**ANGESTREBTES ZIEL 1:**
Was kann laut dem Ausgangstext mit den Segmenten in der XML-Datei vorkommen, obwohl sie eigentlich von 1 bis 6 durchnummeriert sein sollten?
------------------------------------------------
Ich suche jetzt nach einer Möglichkeit das XML-File an einem Stück auszuwerten ohne die einzelnen Segmente durcheinander zu schmeißen. Hat da jemand eine Idee?

Danke schonmal
Jochen


----------



## tuxedo (5. Okt 2007)

Wenn jedes Objekt immer von seg1 bis seg6 geht kannst du ja in einem for oder while die XML lesen und immer 6 segmetnte zu einem Objekt zusammenfassen. Verstehe das Problem nicht wirklich....

- Alex


----------



## megalomaniac (5. Okt 2007)

Das Problem ist, dass die Segmente eben nicht immer sauber von 1 bis 6 durchnummeriert sind. Da können durchaus zwischendrin Segmente fehlen oder ein Segment mehrfach vorkommen.

Mit dem DOM-Parser hab ich ja immer nur die Möglichkeit zu sagen: "Hier ist mein Knoten! Gib mir alle anhängenden Kind-Knoten!" Und mit eben dieser Systematik komme ich hier nicht weiter...

Ich könnte jetzt natürlich hingehen, das XML in einen String konvertieren und per String-Operationen durchlatschen. Aber das geht doch sicher eleganter, wozu hab ich denn diesen blöden XML-Parser...


----------



## maki (5. Okt 2007)

> Aber das geht doch sicher eleganter, wozu hab ich denn diesen blöden XML-Parser... icon_wink.gif


Dann solten die XML Dokumente auch sauber aufgebaut sein


----------



## Murray (5. Okt 2007)
------------------------------------------------
**ANGESTREBTES ZIEL 2:**
Übernimm aus den Datensätzen unverändert die Zeilen ab der Zeile, die "will pyautogui.click(x=453, y=138)." enthält, und höre nach der Zeile mit "tap(442, 19)" auf.
------------------------------------------------
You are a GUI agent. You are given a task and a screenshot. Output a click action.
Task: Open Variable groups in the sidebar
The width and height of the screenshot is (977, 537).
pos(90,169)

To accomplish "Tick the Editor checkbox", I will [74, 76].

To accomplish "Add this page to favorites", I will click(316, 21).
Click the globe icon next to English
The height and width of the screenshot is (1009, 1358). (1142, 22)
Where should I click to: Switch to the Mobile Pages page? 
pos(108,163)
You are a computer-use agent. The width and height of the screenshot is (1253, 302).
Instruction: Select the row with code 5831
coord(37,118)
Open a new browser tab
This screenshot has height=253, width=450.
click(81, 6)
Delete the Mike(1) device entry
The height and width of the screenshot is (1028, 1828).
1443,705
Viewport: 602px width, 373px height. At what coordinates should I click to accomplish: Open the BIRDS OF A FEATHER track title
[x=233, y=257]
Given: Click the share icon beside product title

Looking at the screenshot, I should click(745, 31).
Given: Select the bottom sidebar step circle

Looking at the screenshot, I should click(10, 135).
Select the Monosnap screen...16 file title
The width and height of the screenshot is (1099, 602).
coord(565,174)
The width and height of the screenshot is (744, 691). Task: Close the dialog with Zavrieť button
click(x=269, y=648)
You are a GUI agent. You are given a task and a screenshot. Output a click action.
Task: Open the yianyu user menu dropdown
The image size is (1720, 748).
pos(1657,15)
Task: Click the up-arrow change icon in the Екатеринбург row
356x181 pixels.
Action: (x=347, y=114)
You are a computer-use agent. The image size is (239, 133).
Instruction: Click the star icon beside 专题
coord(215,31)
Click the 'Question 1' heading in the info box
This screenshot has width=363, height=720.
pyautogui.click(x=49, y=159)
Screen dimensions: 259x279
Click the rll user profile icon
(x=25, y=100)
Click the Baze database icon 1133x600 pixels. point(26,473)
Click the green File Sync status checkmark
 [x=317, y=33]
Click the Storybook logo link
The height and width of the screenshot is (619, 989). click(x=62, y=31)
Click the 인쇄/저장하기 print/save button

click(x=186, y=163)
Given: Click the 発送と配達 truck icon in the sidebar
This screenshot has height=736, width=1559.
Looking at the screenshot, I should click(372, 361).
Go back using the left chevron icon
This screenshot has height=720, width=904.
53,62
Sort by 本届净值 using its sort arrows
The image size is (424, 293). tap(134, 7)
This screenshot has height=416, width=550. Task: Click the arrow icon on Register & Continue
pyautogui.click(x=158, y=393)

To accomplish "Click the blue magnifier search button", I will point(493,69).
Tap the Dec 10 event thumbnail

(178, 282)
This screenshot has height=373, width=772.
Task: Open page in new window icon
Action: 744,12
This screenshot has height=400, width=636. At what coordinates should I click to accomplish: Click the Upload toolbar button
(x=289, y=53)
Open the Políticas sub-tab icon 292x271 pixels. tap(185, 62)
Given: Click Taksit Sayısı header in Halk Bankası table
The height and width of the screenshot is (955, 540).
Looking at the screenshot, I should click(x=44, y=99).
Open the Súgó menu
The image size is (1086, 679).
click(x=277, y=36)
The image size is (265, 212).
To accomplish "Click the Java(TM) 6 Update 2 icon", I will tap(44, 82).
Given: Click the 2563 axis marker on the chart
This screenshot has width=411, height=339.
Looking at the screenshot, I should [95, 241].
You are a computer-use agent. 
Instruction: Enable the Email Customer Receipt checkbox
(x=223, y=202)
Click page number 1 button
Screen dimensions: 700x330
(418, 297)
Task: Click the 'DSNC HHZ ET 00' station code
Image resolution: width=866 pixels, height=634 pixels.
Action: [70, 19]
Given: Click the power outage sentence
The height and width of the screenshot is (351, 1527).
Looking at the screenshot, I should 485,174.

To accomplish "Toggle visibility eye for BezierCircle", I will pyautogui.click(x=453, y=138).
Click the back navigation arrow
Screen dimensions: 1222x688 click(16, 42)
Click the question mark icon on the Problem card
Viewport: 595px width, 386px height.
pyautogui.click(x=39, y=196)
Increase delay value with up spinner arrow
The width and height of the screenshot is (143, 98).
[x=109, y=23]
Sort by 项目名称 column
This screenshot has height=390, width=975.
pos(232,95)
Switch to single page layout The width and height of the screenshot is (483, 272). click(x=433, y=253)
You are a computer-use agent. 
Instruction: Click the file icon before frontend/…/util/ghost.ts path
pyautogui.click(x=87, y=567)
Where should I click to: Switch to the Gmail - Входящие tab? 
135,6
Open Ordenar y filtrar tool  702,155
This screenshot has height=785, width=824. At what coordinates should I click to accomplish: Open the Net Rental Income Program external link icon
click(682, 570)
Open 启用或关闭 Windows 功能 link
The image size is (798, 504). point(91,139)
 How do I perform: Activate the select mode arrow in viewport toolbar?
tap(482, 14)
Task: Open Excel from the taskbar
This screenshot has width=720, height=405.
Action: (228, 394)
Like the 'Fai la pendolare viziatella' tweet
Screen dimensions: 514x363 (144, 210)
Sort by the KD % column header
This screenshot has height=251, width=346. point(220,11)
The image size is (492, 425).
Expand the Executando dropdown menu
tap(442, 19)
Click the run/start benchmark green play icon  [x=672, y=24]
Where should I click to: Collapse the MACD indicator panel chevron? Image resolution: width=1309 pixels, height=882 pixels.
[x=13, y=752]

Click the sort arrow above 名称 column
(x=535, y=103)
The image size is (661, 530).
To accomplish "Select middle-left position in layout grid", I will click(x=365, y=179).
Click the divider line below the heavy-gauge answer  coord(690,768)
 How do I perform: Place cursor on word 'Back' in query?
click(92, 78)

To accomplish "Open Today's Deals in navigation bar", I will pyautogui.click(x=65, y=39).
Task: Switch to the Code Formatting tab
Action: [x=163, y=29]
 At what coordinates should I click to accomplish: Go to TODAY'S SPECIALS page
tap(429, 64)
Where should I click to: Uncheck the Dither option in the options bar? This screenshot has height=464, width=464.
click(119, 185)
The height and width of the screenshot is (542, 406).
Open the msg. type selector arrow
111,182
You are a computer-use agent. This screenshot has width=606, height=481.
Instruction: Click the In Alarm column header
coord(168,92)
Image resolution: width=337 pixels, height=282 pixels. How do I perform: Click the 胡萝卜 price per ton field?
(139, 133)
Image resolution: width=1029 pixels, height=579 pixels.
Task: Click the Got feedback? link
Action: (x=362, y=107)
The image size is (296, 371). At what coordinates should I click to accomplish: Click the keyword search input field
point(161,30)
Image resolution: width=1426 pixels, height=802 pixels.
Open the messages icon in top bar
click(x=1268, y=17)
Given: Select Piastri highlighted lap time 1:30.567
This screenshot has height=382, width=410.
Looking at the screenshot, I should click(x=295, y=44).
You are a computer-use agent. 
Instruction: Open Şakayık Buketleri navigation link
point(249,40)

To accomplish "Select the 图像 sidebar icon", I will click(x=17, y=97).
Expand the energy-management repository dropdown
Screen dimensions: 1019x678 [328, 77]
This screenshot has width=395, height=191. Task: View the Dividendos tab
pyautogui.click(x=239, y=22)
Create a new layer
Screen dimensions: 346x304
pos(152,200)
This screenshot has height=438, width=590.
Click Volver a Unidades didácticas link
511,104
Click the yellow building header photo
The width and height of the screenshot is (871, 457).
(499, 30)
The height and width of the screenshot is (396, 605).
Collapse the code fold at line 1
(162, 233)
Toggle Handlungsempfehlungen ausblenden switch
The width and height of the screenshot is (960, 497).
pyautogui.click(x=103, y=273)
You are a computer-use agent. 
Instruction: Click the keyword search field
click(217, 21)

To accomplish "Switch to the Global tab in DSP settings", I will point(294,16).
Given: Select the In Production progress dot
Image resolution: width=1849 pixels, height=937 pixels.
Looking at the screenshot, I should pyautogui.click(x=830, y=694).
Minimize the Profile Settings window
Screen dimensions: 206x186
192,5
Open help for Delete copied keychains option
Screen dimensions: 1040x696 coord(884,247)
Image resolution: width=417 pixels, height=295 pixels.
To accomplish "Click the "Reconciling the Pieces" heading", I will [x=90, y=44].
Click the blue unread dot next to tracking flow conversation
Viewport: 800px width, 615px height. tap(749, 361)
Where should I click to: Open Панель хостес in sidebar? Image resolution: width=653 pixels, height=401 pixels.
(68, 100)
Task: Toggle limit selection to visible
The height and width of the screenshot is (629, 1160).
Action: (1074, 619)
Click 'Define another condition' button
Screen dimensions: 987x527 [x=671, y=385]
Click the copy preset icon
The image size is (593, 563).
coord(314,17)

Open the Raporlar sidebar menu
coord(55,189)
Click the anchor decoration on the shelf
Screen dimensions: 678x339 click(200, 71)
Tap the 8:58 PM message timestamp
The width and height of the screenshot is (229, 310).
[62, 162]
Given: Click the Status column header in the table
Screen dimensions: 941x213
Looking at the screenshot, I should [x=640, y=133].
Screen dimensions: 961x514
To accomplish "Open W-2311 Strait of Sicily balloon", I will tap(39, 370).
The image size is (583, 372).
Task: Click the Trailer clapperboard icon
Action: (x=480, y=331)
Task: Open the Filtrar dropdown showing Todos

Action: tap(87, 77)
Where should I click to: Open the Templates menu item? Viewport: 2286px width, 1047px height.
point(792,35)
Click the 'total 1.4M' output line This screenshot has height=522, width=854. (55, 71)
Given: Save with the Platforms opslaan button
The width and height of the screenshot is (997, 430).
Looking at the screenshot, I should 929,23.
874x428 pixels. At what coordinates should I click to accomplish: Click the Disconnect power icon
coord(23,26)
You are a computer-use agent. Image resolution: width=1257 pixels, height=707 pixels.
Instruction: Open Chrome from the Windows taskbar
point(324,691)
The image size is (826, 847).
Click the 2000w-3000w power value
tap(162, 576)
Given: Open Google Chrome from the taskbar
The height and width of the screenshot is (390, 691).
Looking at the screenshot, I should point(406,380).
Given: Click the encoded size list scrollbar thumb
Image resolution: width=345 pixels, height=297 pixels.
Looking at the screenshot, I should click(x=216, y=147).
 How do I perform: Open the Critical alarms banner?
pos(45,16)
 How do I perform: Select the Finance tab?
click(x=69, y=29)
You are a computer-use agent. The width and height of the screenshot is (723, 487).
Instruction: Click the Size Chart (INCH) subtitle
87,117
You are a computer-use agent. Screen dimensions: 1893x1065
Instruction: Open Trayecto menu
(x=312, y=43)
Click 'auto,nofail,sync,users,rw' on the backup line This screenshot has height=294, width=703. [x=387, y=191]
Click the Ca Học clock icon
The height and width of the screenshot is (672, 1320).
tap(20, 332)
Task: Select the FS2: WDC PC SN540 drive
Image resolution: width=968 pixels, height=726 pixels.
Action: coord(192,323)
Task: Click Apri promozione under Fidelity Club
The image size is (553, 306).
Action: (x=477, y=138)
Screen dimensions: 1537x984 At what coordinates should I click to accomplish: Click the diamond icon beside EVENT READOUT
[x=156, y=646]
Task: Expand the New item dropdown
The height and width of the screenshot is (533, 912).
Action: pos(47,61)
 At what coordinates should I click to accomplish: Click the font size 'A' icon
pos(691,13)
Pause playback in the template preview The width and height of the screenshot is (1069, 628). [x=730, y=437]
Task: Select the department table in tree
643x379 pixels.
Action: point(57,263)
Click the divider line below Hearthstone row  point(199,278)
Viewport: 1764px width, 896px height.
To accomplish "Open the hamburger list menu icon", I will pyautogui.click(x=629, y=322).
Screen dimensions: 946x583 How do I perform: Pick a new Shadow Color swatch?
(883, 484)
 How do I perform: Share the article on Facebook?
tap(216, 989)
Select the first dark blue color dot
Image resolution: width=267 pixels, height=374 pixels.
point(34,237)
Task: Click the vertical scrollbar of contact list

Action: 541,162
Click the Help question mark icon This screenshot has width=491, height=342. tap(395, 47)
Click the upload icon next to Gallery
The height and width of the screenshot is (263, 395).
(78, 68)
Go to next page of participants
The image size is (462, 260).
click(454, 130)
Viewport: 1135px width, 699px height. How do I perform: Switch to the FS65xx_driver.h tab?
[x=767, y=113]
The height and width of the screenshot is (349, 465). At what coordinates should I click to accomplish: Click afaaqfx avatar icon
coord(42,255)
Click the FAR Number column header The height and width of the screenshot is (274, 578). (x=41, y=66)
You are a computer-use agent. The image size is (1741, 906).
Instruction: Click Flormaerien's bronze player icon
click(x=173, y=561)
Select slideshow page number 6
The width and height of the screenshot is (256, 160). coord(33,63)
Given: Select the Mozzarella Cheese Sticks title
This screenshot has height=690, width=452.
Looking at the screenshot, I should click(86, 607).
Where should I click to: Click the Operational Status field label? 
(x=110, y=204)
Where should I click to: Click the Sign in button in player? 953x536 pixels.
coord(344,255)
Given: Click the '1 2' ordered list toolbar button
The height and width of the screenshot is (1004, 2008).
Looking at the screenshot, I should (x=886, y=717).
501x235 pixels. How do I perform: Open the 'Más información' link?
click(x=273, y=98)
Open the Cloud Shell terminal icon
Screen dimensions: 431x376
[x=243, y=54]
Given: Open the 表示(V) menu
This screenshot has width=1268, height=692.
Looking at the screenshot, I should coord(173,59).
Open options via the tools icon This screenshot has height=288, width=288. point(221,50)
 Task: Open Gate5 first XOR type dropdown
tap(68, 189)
------------------------------------------------
**SCHRIFTLICHE ANTWORT 1:**
Zwischendrin können Segmente fehlen oder ein Segment kann mehrfach vorkommen.

**SCHRIFTLICHE ANTWORT 2:**
To accomplish "Toggle visibility eye for BezierCircle", I will pyautogui.click(x=453, y=138).
Click the back navigation arrow
Screen dimensions: 1222x688 click(16, 42)
Click the question mark icon on the Problem card
Viewport: 595px width, 386px height.
pyautogui.click(x=39, y=196)
Increase delay value with up spinner arrow
The width and height of the screenshot is (143, 98).
[x=109, y=23]
Sort by 项目名称 column
This screenshot has height=390, width=975.
pos(232,95)
Switch to single page layout The width and height of the screenshot is (483, 272). click(x=433, y=253)
You are a computer-use agent. 
Instruction: Click the file icon before frontend/…/util/ghost.ts path
pyautogui.click(x=87, y=567)
Where should I click to: Switch to the Gmail - Входящие tab? 
135,6
Open Ordenar y filtrar tool  702,155
This screenshot has height=785, width=824. At what coordinates should I click to accomplish: Open the Net Rental Income Program external link icon
click(682, 570)
Open 启用或关闭 Windows 功能 link
The image size is (798, 504). point(91,139)
 How do I perform: Activate the select mode arrow in viewport toolbar?
tap(482, 14)
Task: Open Excel from the taskbar
This screenshot has width=720, height=405.
Action: (228, 394)
Like the 'Fai la pendolare viziatella' tweet
Screen dimensions: 514x363 (144, 210)
Sort by the KD % column header
This screenshot has height=251, width=346. point(220,11)
The image size is (492, 425).
Expand the Executando dropdown menu
tap(442, 19)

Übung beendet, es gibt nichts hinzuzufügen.